*** Opening of Records for the task ***

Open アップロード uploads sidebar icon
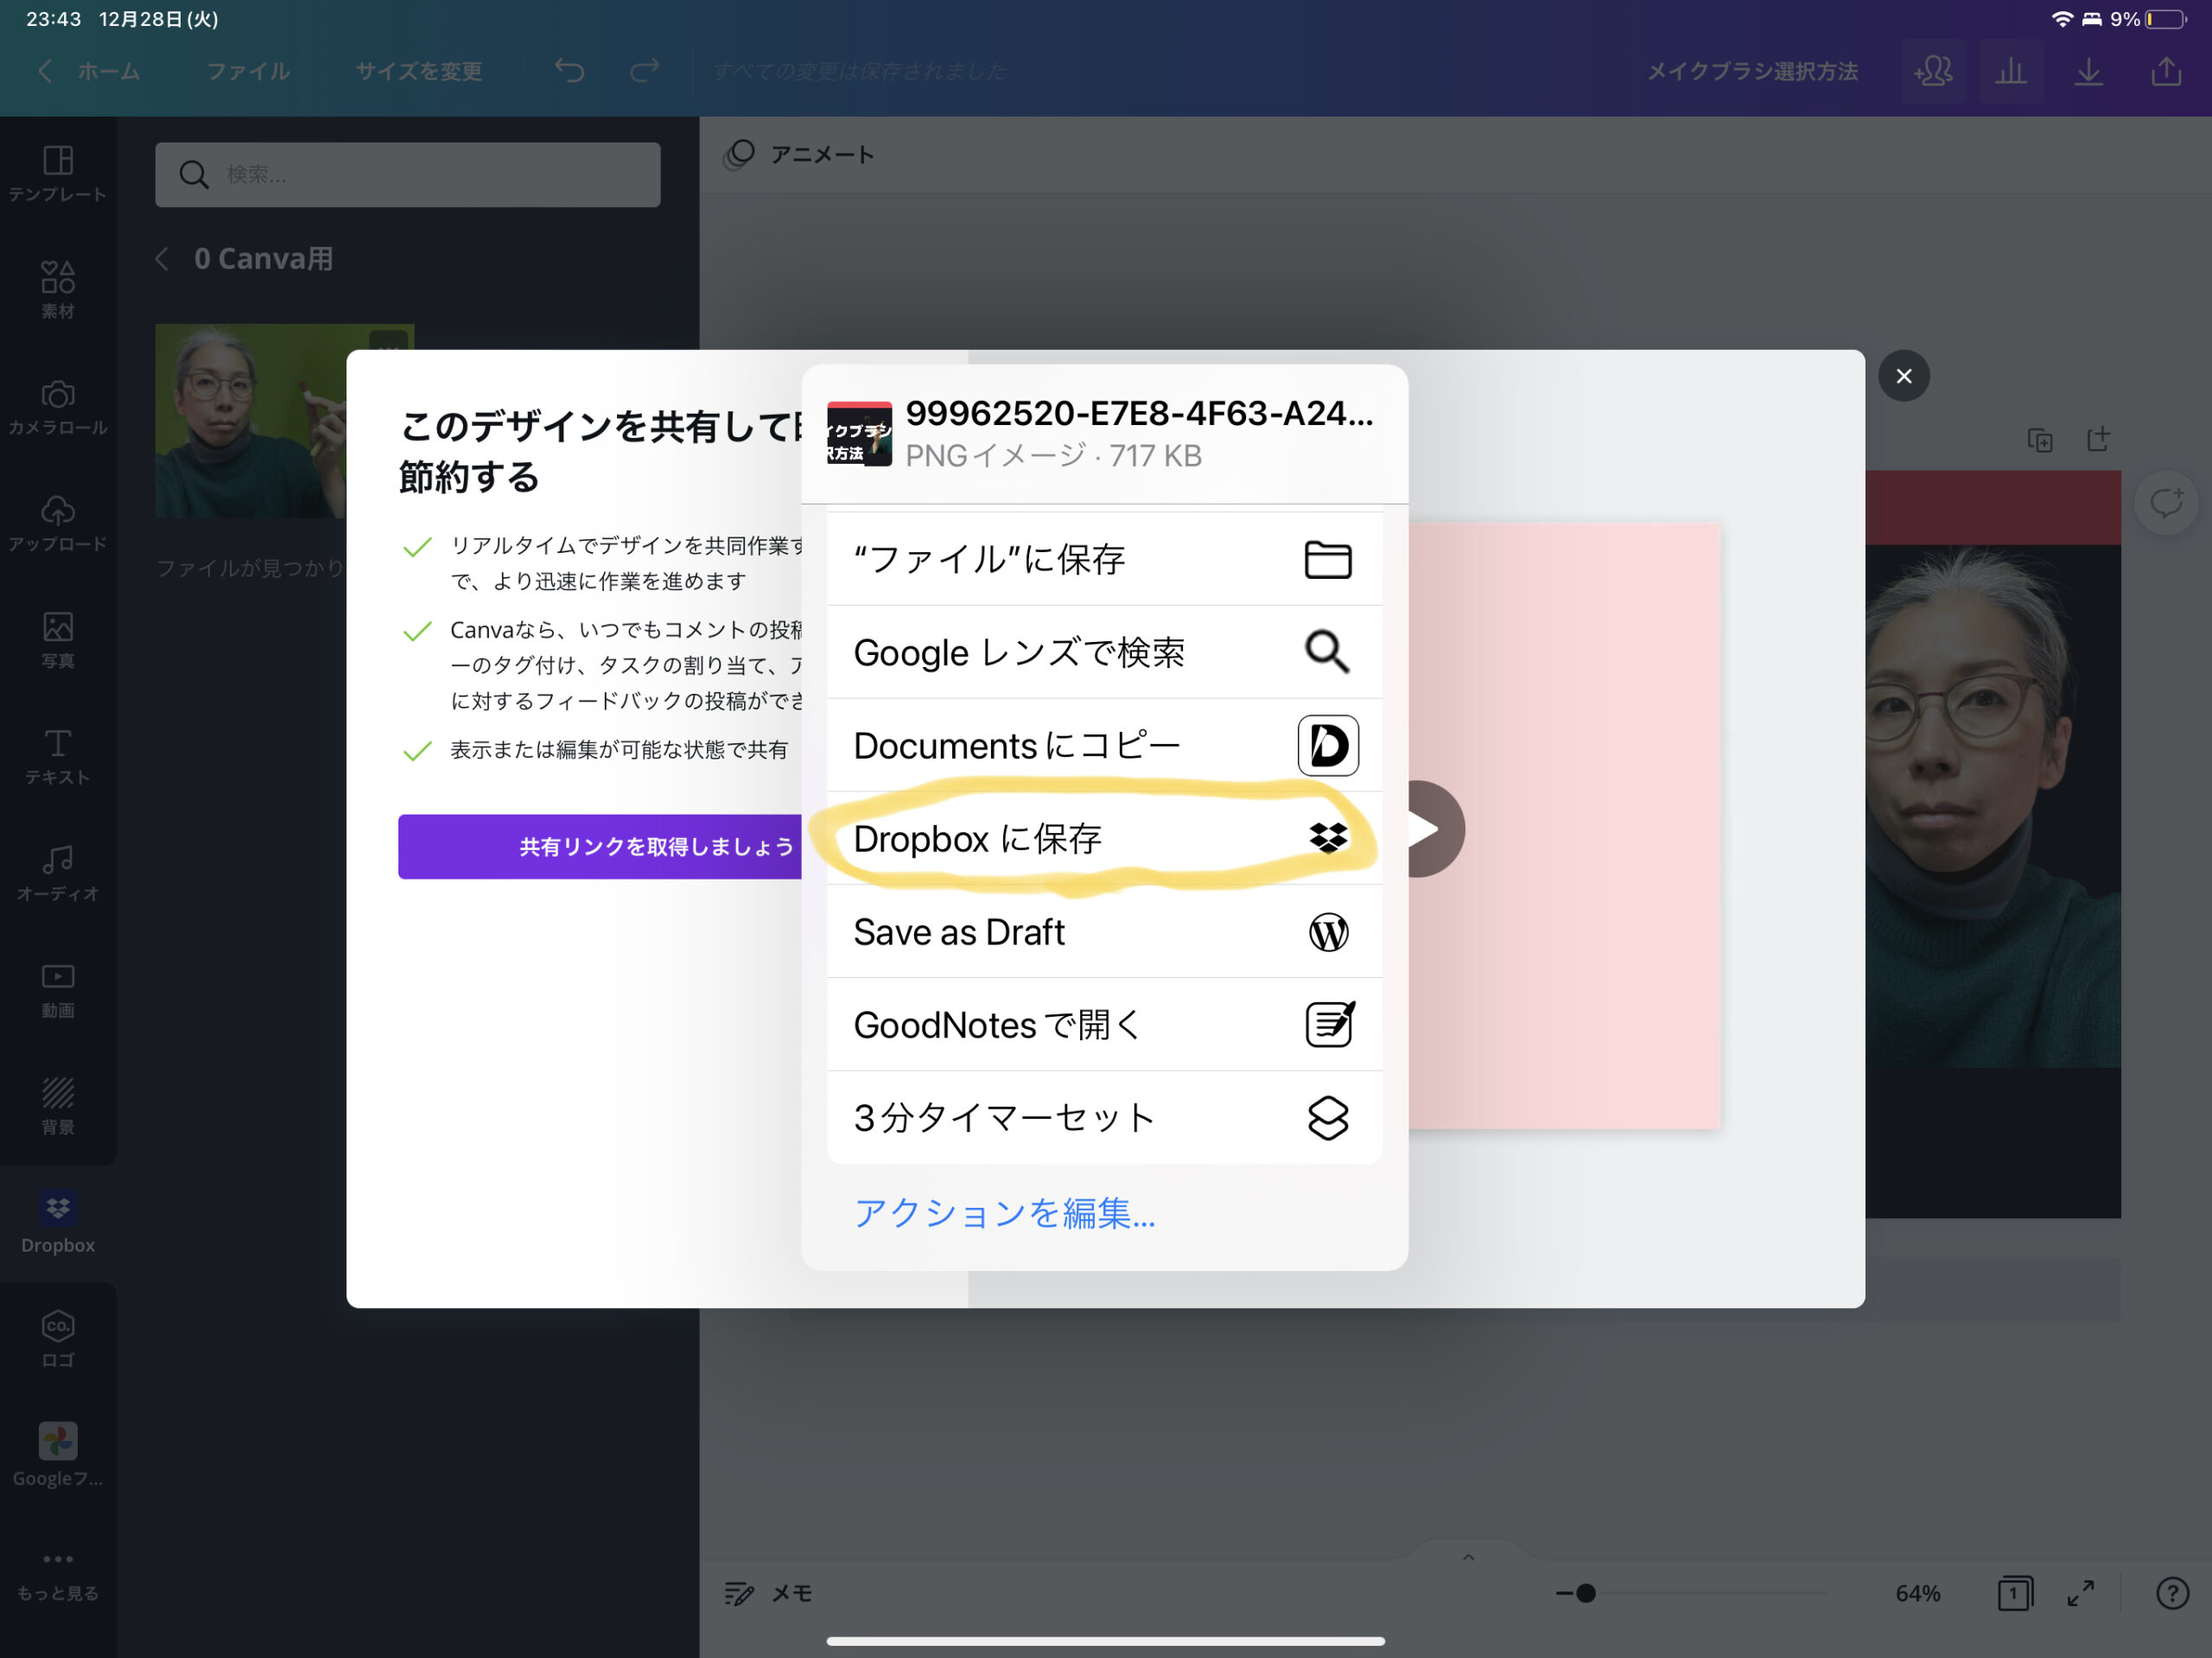Image resolution: width=2212 pixels, height=1658 pixels. click(58, 523)
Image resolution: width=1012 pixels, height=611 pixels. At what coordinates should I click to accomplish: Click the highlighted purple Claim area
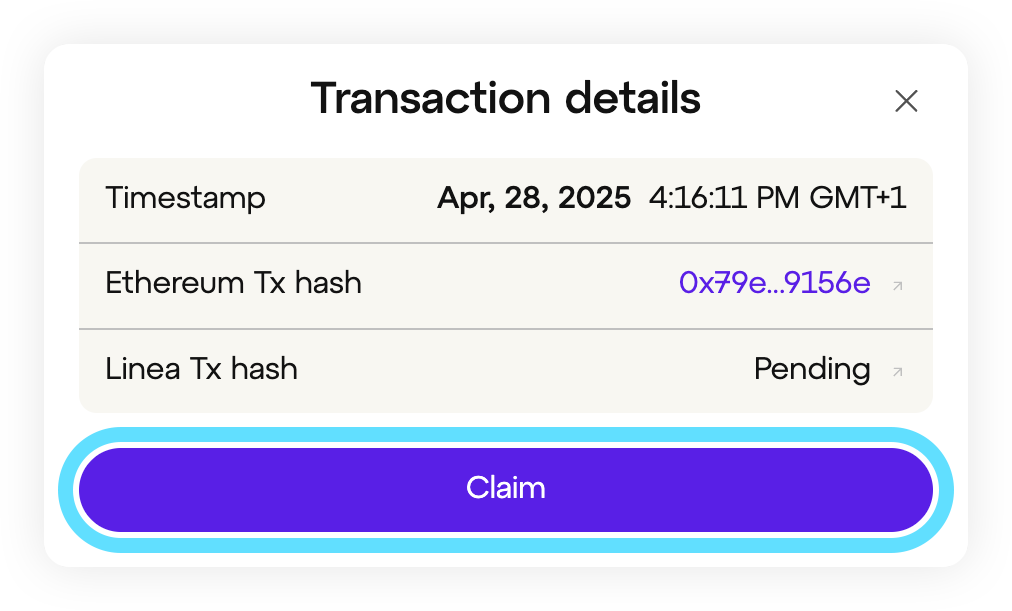pyautogui.click(x=506, y=488)
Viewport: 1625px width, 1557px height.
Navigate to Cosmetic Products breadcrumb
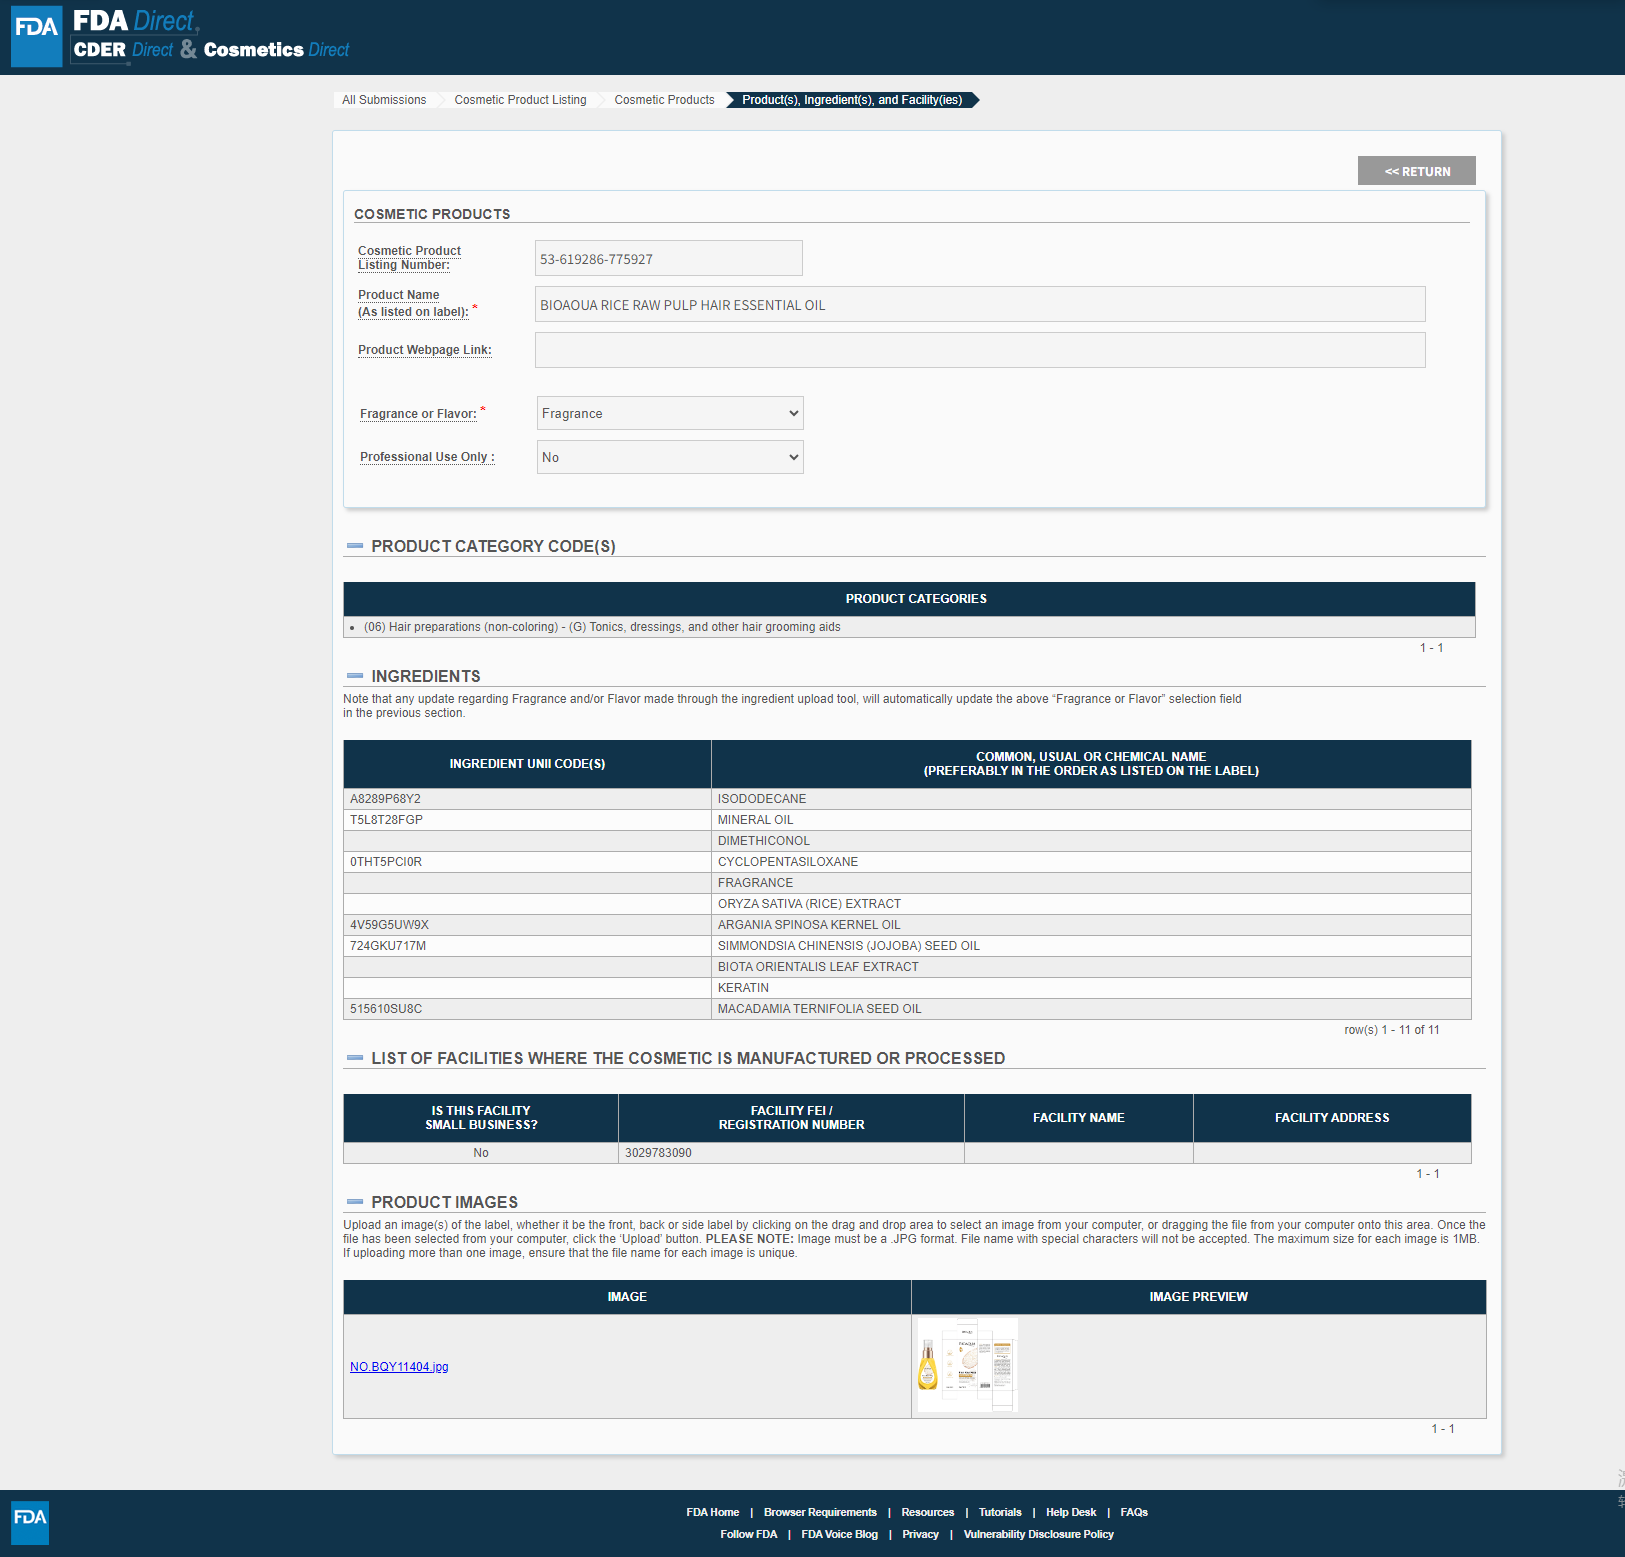point(664,100)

*** Close of Records for the task ***

■ What needs to be done:
Every line of the data above should be repeated exactly. Omit the pictures.

■ Task result:
Open アップロード uploads sidebar icon
Image resolution: width=2212 pixels, height=1658 pixels. click(58, 523)
Image resolution: width=1012 pixels, height=611 pixels. At what coordinates should I click to accomplish: Click the highlighted purple Claim area
pyautogui.click(x=506, y=488)
Viewport: 1625px width, 1557px height.
Navigate to Cosmetic Products breadcrumb
point(664,100)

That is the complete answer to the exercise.